Maintenant, le gap, il est également de 3000 généralistes et de 3000 spécialistes que nous sommes en train en réalité de susciter pour pouvoir les avoir à notre disposition, en faisant un certain nombre d’équilibre entre les régions, entre les formations sanitaires, de manière à ce qu’aucune population ne puisse manquer de soins appropriés.
Le système, le dispositif sanitaire camerounais aujourd’hui, bien que souffrant de ce manque de personnel, réussit à donner le meilleur, réussit à dispenser des soins de qualité à nos populations.
Qu’est-ce que ça vous fait de savoir que les médecins formés par les écoles Camerounaises vont se chercher sous d’autres cieux alors que leur pays formateur est dans le besoin ?
Il y a deux manières de considérer le départ du Cameroun : ça peut être un départ pour aller mieux acquérir d’expériences et revenir pour mieux servir son pays.
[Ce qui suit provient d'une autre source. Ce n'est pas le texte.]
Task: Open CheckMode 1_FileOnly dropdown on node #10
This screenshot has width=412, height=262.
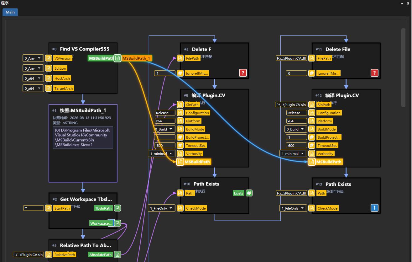Action: coord(162,208)
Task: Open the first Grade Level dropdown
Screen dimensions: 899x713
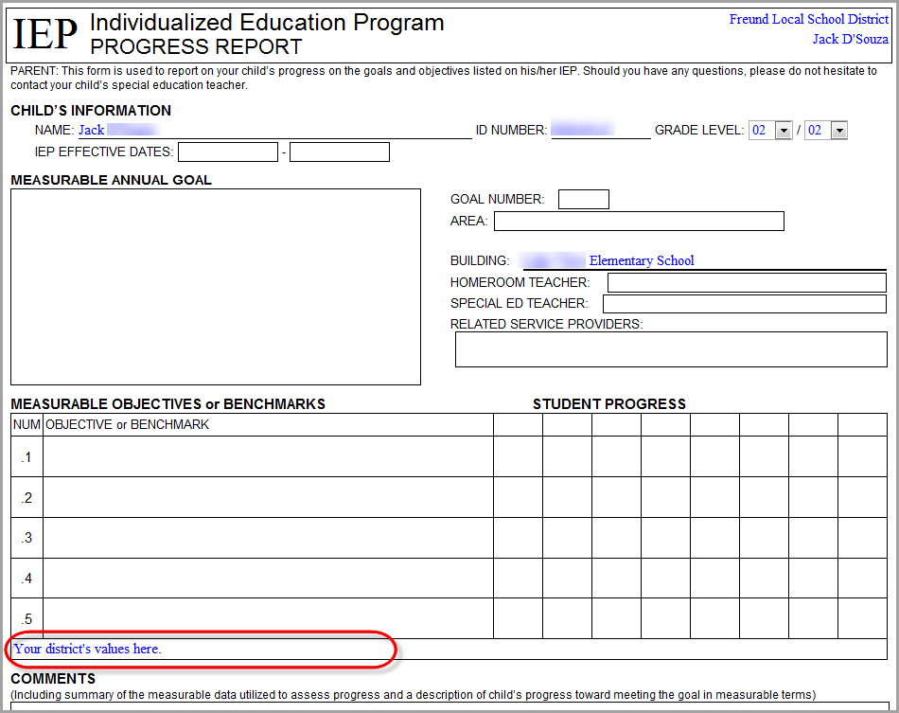Action: 783,131
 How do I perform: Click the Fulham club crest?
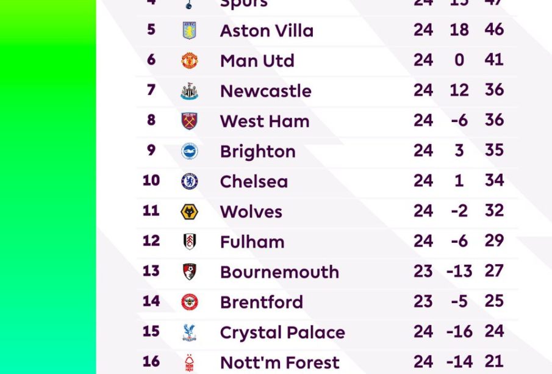[x=189, y=242]
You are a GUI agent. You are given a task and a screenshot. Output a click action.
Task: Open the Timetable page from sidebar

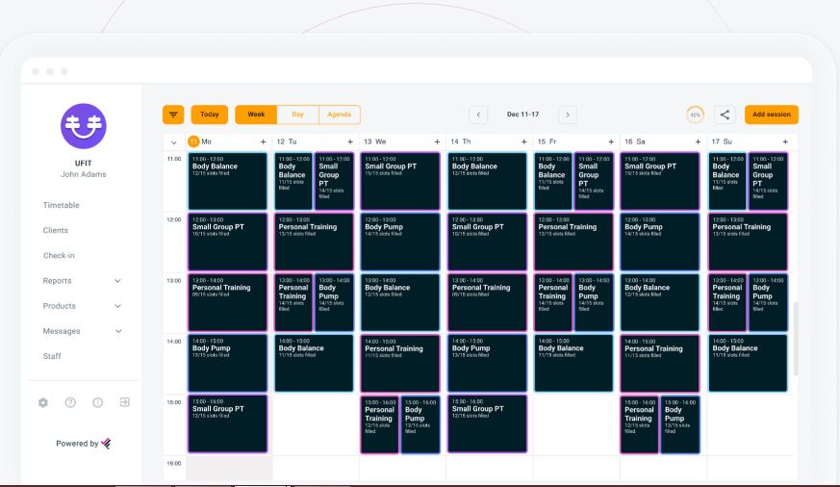(x=62, y=205)
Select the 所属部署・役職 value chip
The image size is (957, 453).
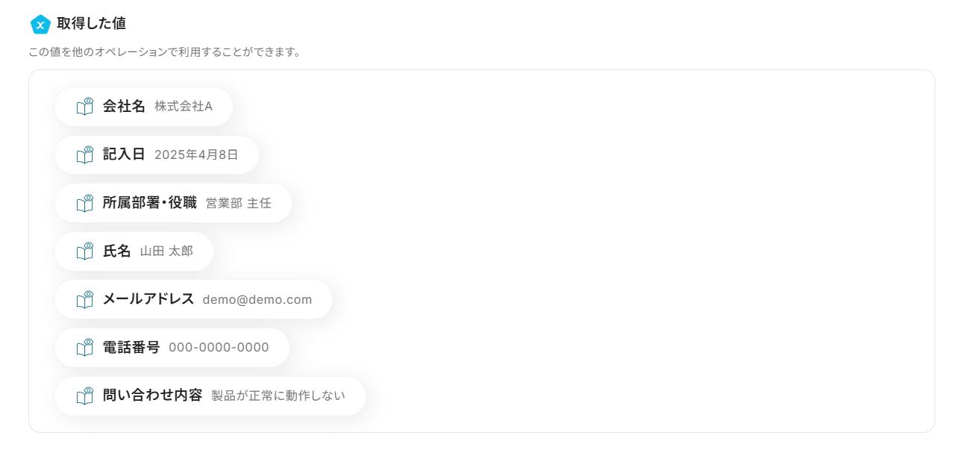tap(149, 203)
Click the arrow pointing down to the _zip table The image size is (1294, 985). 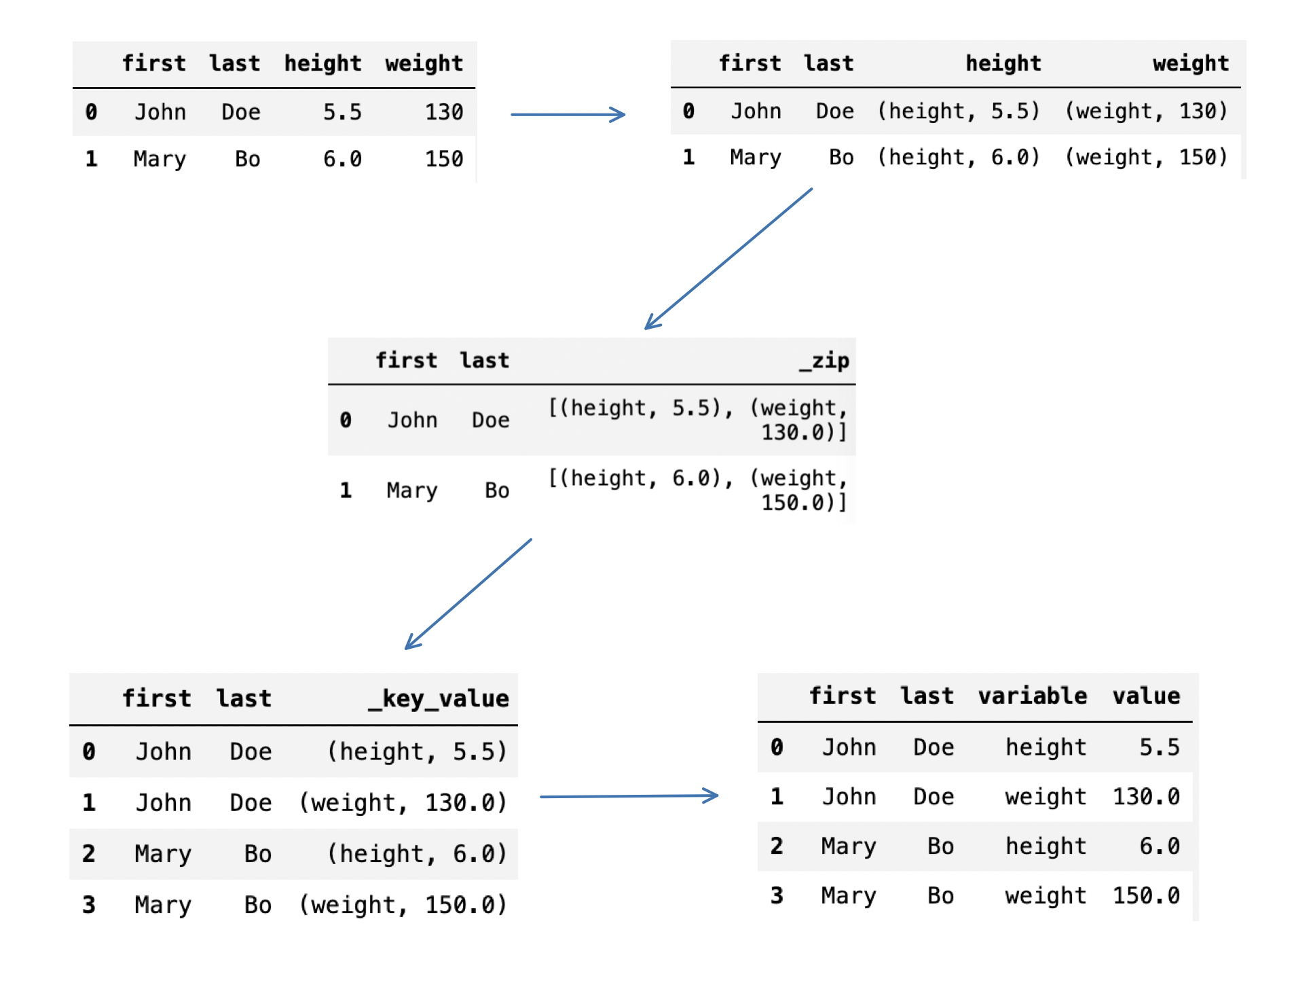[x=728, y=259]
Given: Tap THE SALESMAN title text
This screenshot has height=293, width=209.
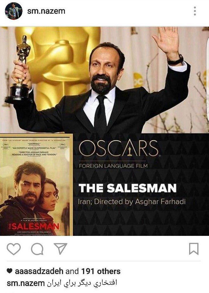Looking at the screenshot, I should [127, 188].
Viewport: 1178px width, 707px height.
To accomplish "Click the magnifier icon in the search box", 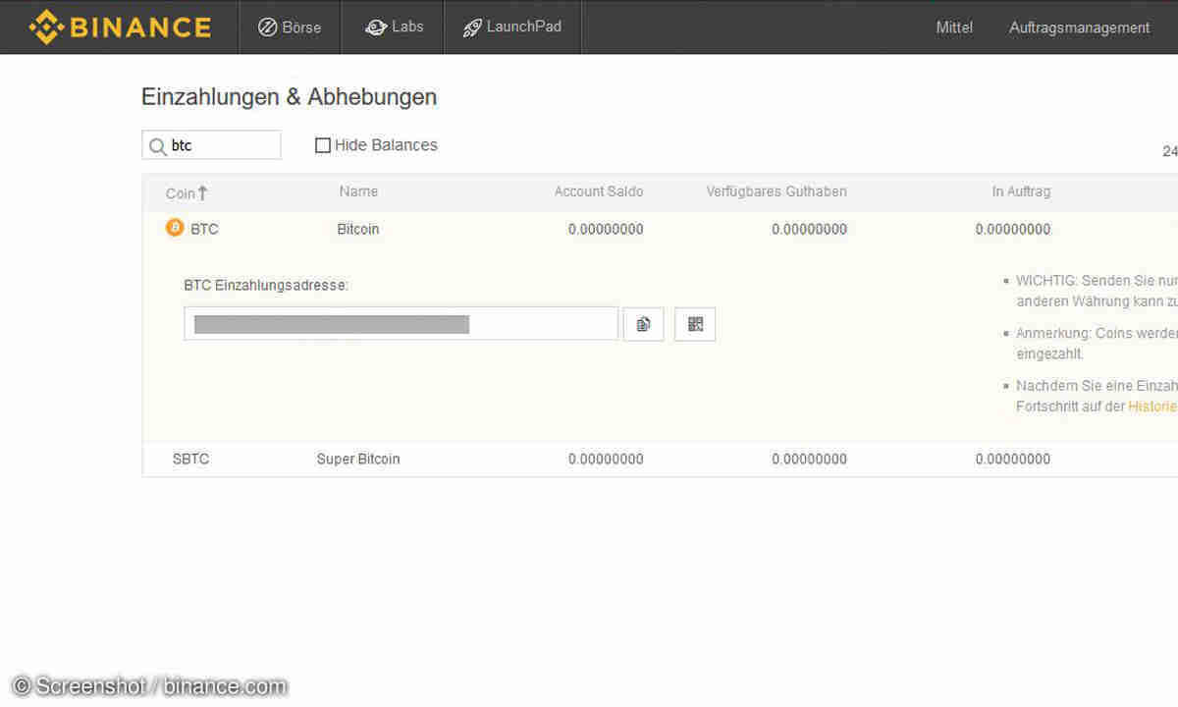I will tap(157, 144).
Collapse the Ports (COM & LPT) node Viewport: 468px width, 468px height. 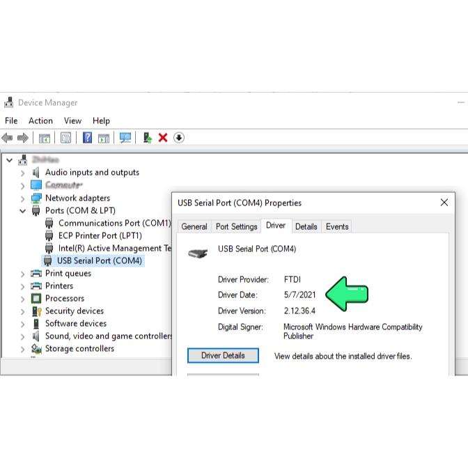point(22,211)

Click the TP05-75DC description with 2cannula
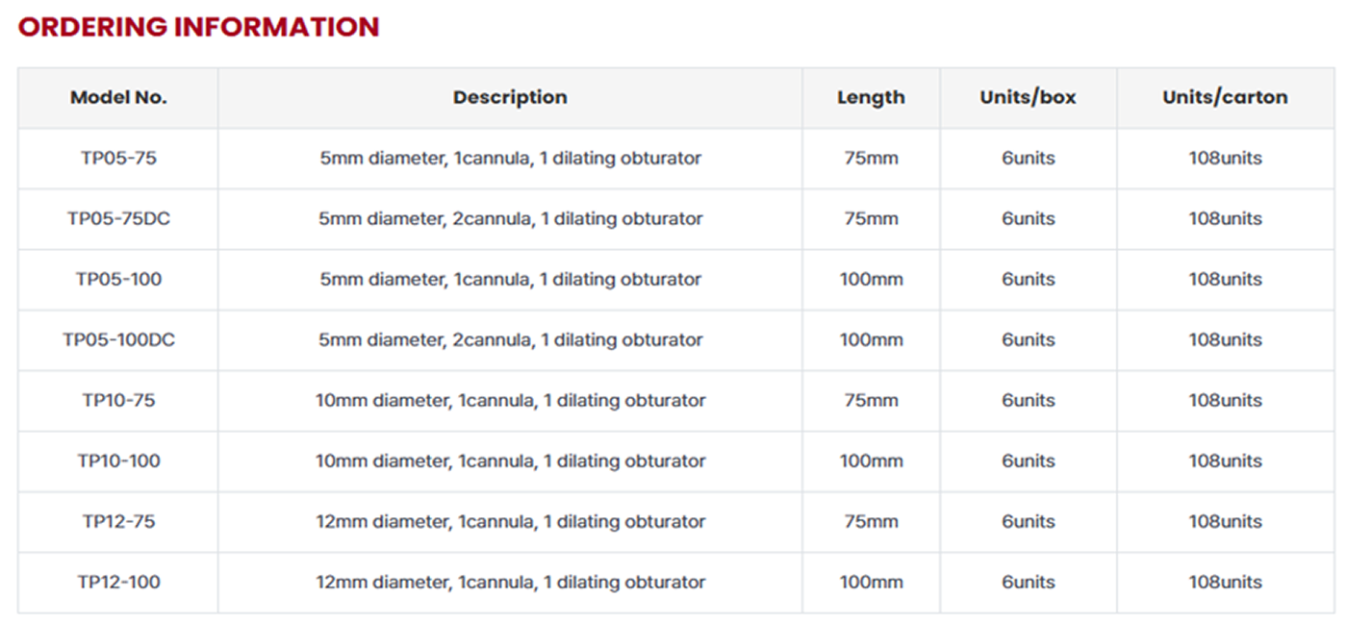pyautogui.click(x=510, y=218)
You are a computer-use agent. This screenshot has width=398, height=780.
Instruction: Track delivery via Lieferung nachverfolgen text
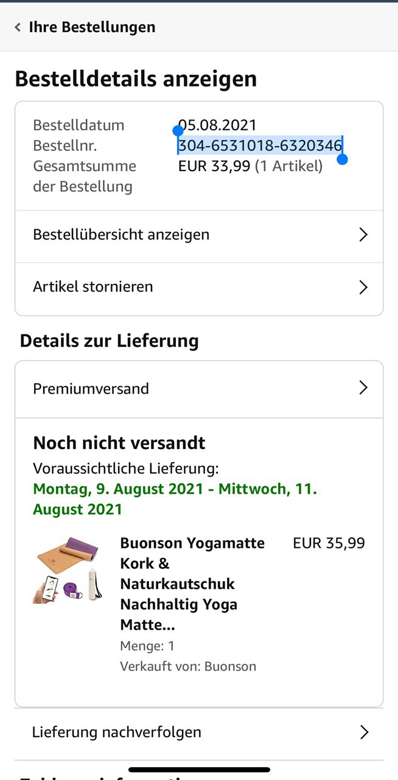pyautogui.click(x=117, y=732)
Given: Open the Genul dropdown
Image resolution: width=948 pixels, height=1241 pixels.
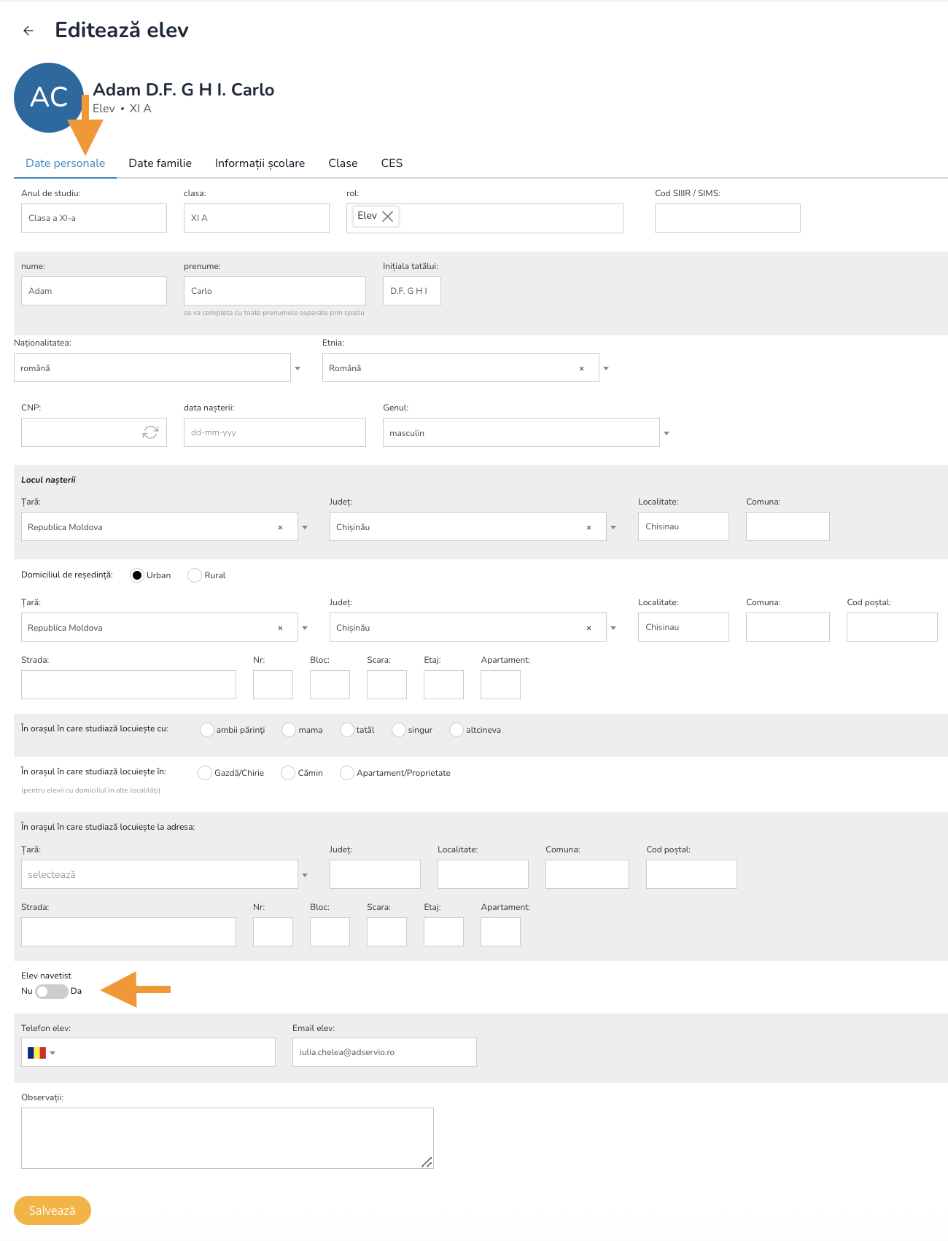Looking at the screenshot, I should point(666,433).
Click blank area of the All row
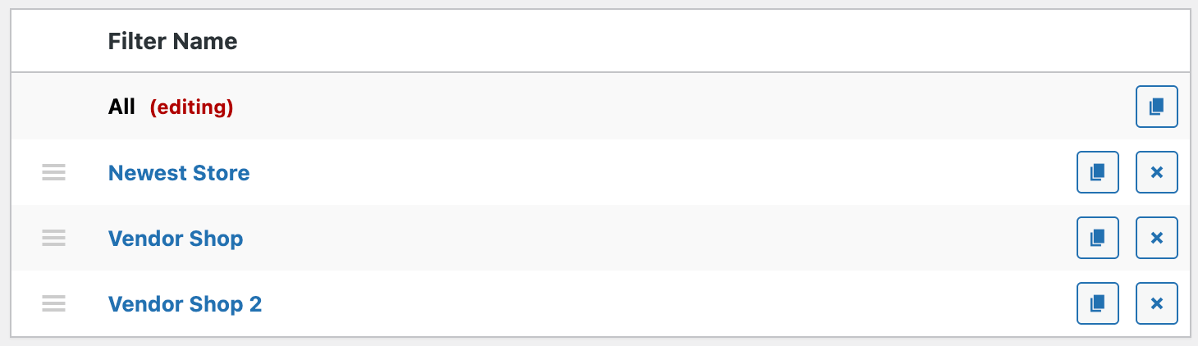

Cela est un bon départ à notre sens.
Il y a le départ pour partir et dire ‘bon, je n’en veux plus’ et jouer un mauvais rôle, ça c’est un mauvais départ. Et donc, il ne faut pas classer tous ceux qui sont partis dans ce panier de départs en dépit parce qu’ils sont déçus par le système. Non.
Et d’ailleurs, nous sommes aujourd’hui en train de créer des conditions de collaboration avec cette diaspora médicale camerounaise parce qu’il y en a beaucoup qui veulent revenir. Il y en a beaucoup qui veulent servir le Cameroun même étant de l’extérieur.
Et donc, nous sommes en train de mettre en place une passerelle ; ce qui devrait leur permettre chacun à son niveau, chacun suivant sa disponibilité pouvoir permettre à contribuer à faire évoluer le système et le dispositif sanitaire camerounais.
Est-il prévu de revenir à un système d’intégration automatique à la fonction publique de médecins formés ?
Pour le moment, je ne saurais vous le dire. Cela ne relève pas de mes compétences. Il y a tout au moins des discussions qui sont en cours.